Show every line in the entries below where the word "agent" appears.

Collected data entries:
Start of Block

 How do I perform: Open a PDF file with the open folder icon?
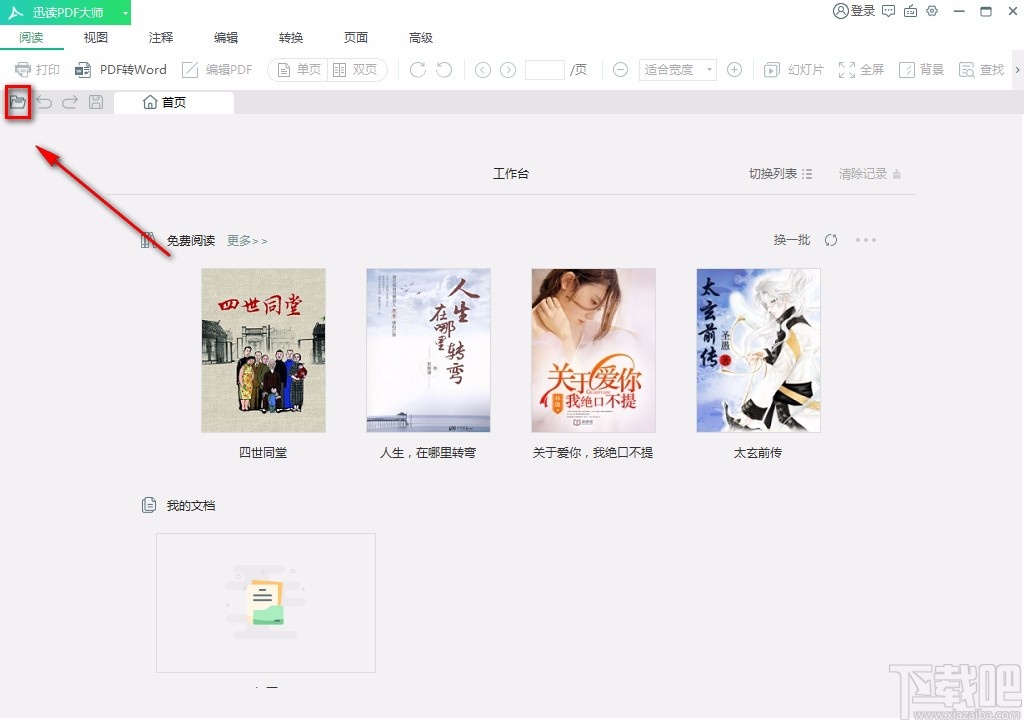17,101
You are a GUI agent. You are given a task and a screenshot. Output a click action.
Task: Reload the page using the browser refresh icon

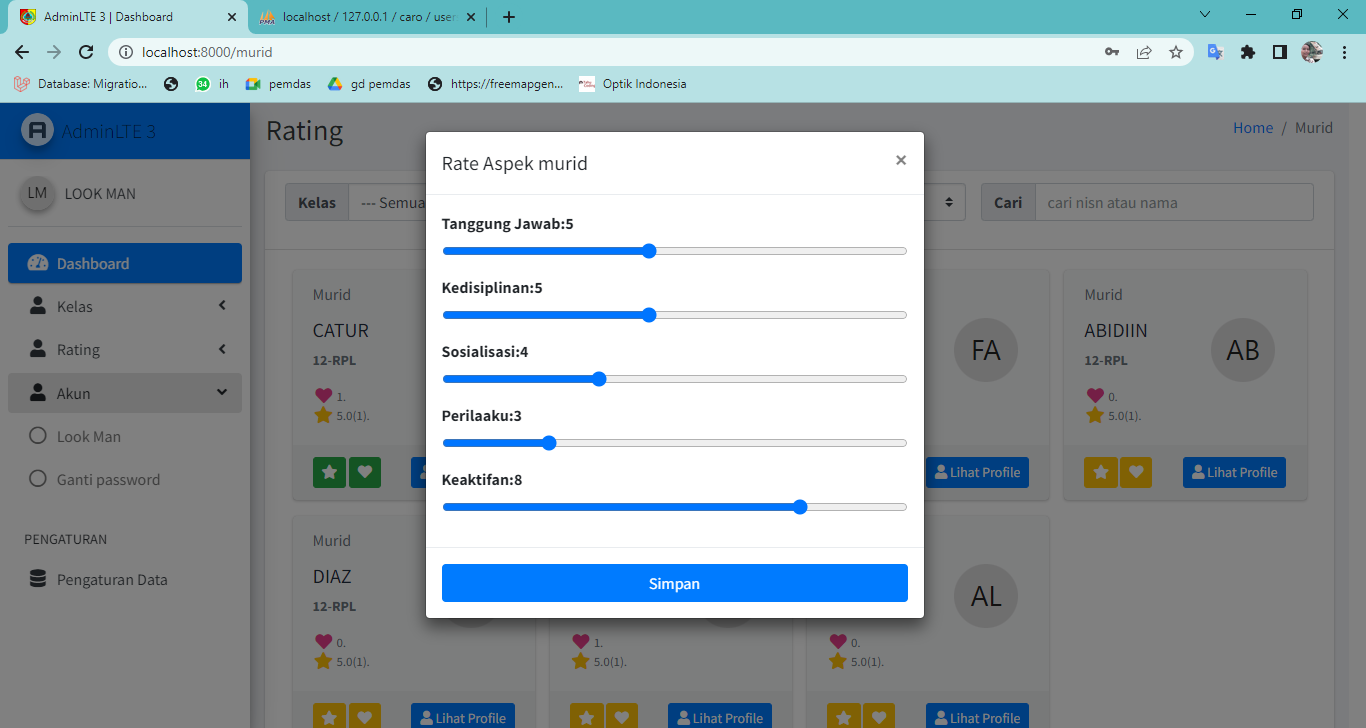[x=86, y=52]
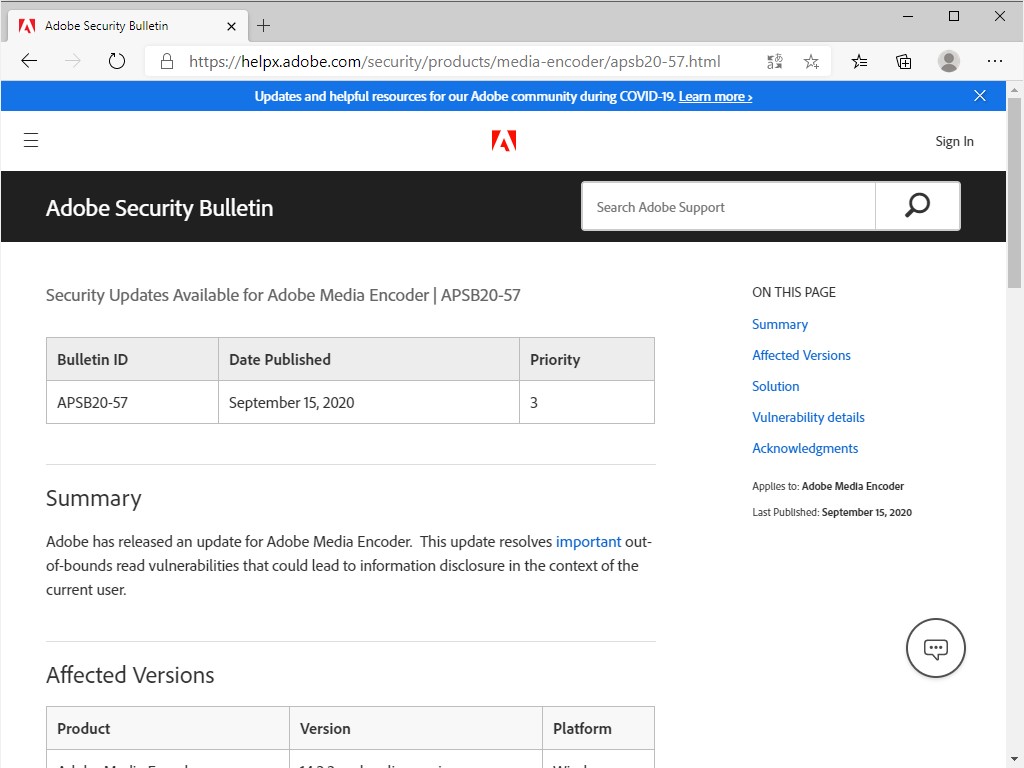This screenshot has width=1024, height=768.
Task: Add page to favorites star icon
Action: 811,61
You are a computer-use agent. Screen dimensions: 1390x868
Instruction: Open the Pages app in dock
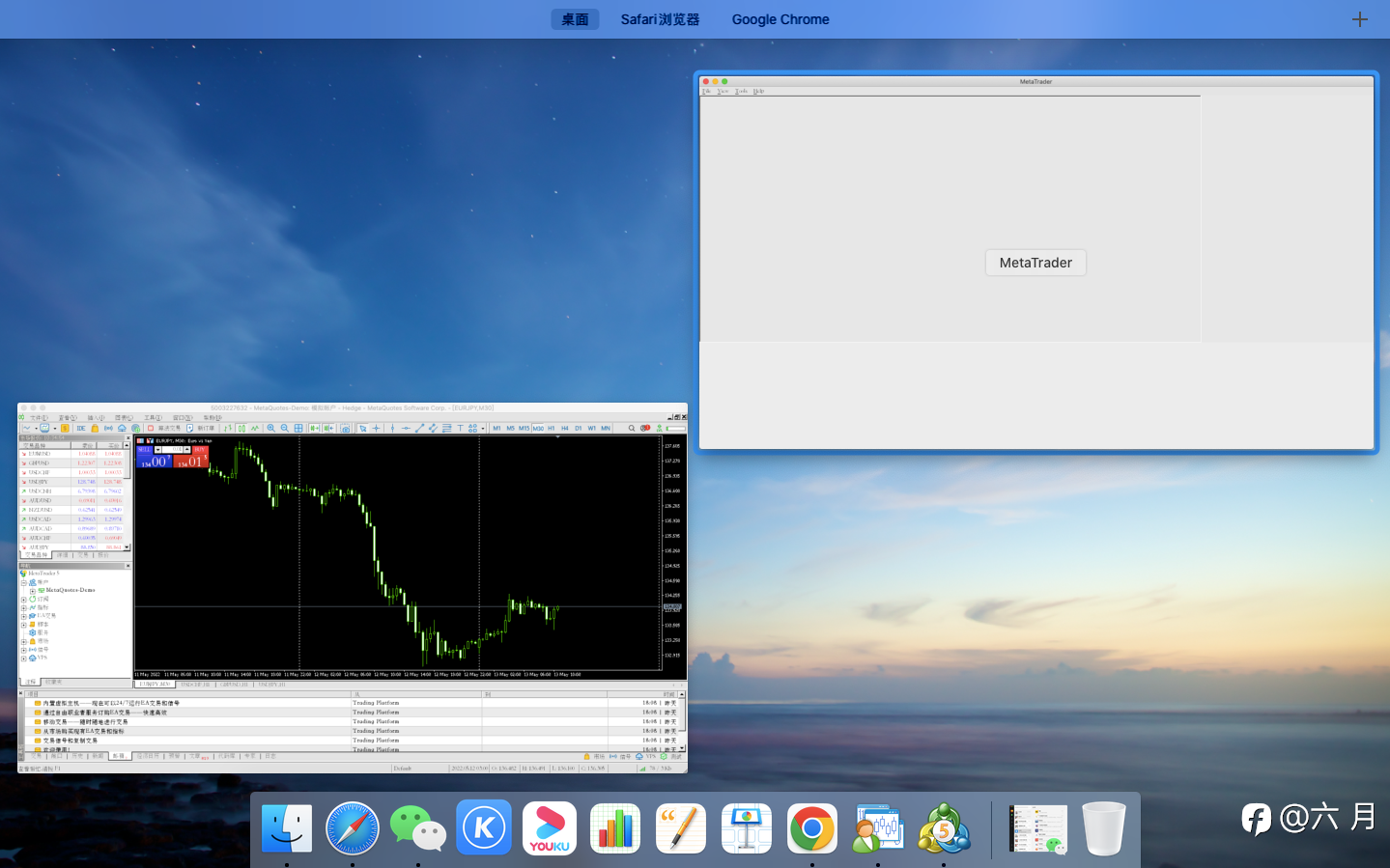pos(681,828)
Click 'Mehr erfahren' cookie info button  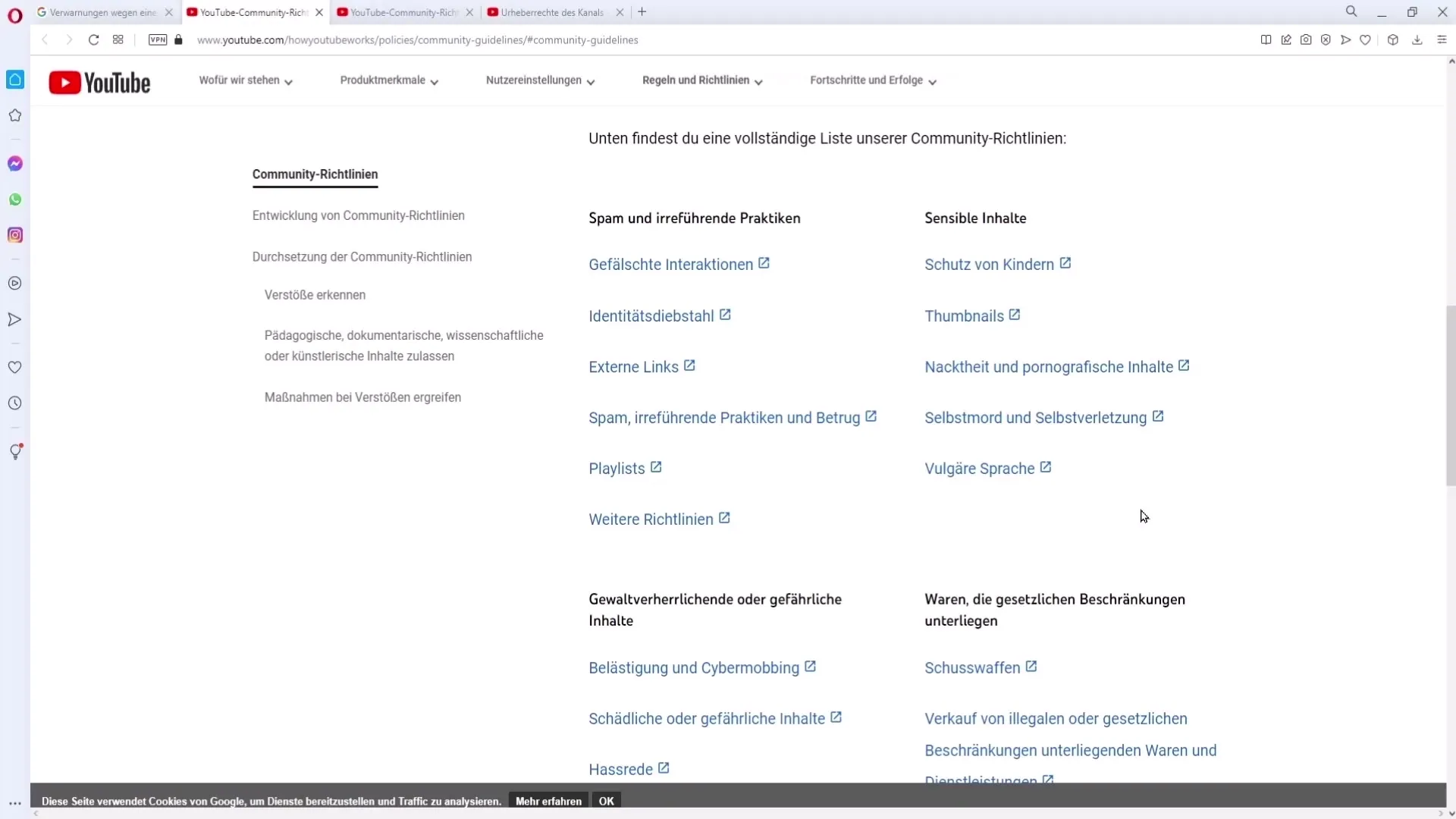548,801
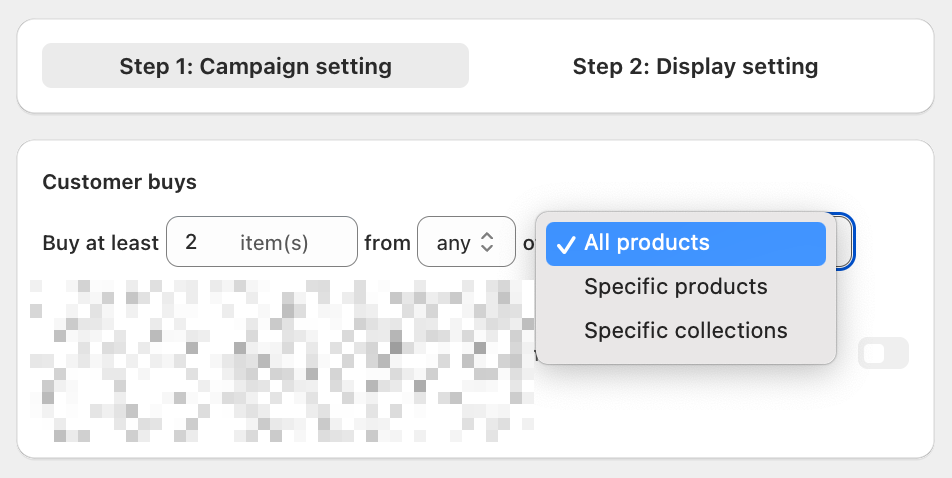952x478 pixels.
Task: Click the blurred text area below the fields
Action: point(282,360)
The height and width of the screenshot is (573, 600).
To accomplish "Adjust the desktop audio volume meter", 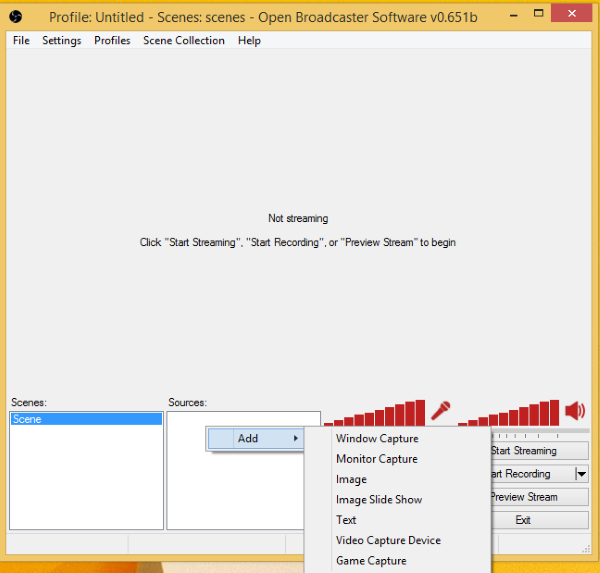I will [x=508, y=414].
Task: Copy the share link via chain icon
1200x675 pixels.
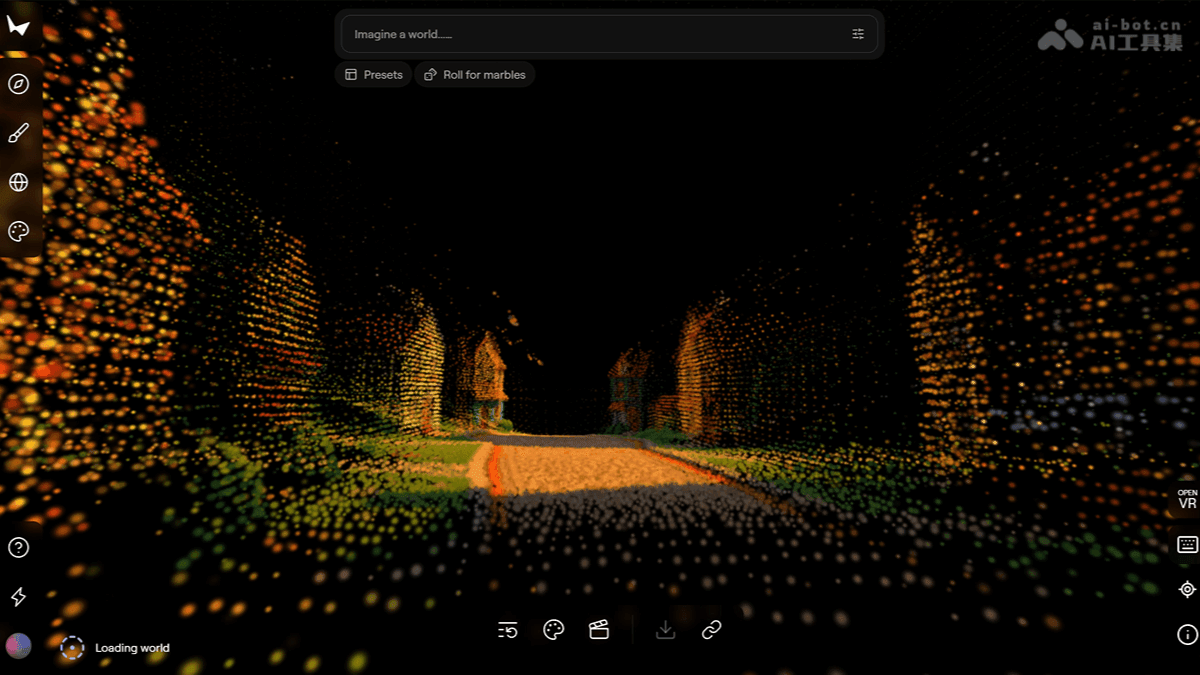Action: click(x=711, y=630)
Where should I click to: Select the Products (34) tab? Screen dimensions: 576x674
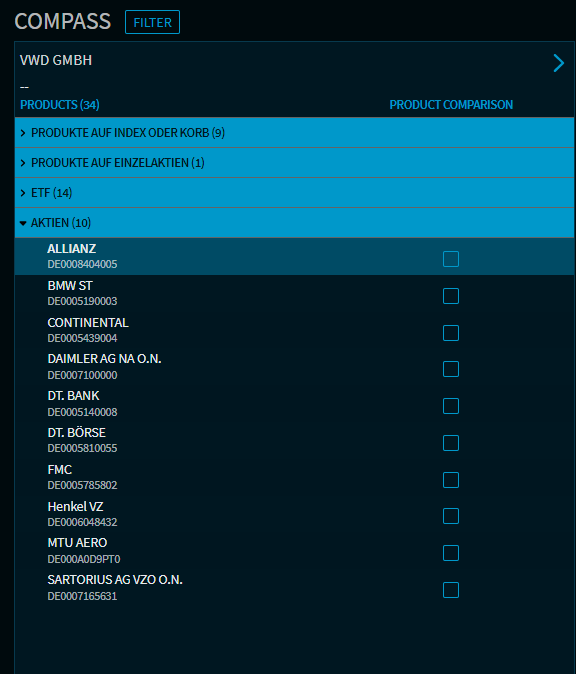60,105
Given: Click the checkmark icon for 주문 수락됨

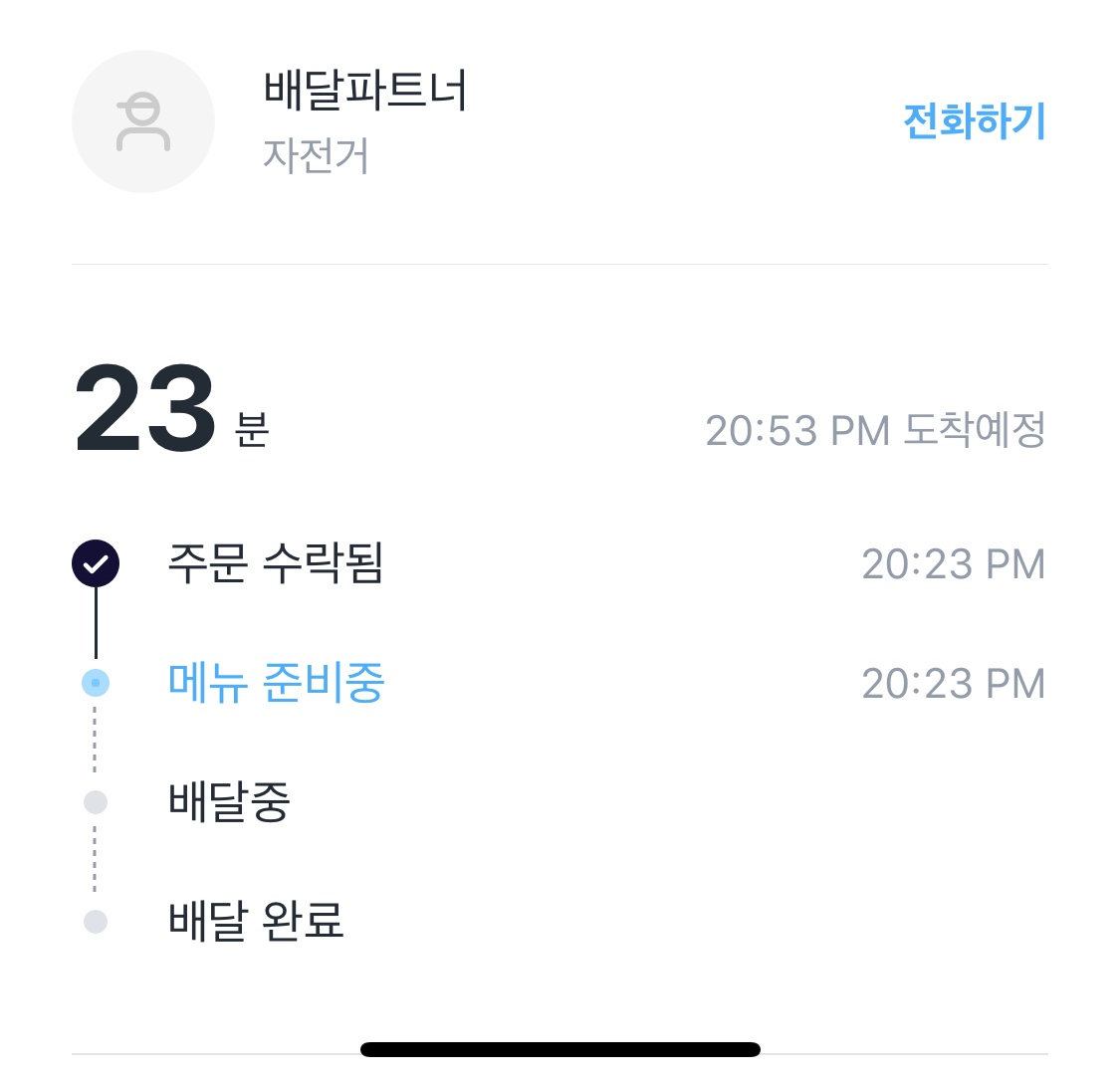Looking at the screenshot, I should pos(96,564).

End of Block

- RESULT
You are a GUI agent. You are given a task and a screenshot. Output a click action.
You are a computer-use agent. Screen dimensions: 1390x868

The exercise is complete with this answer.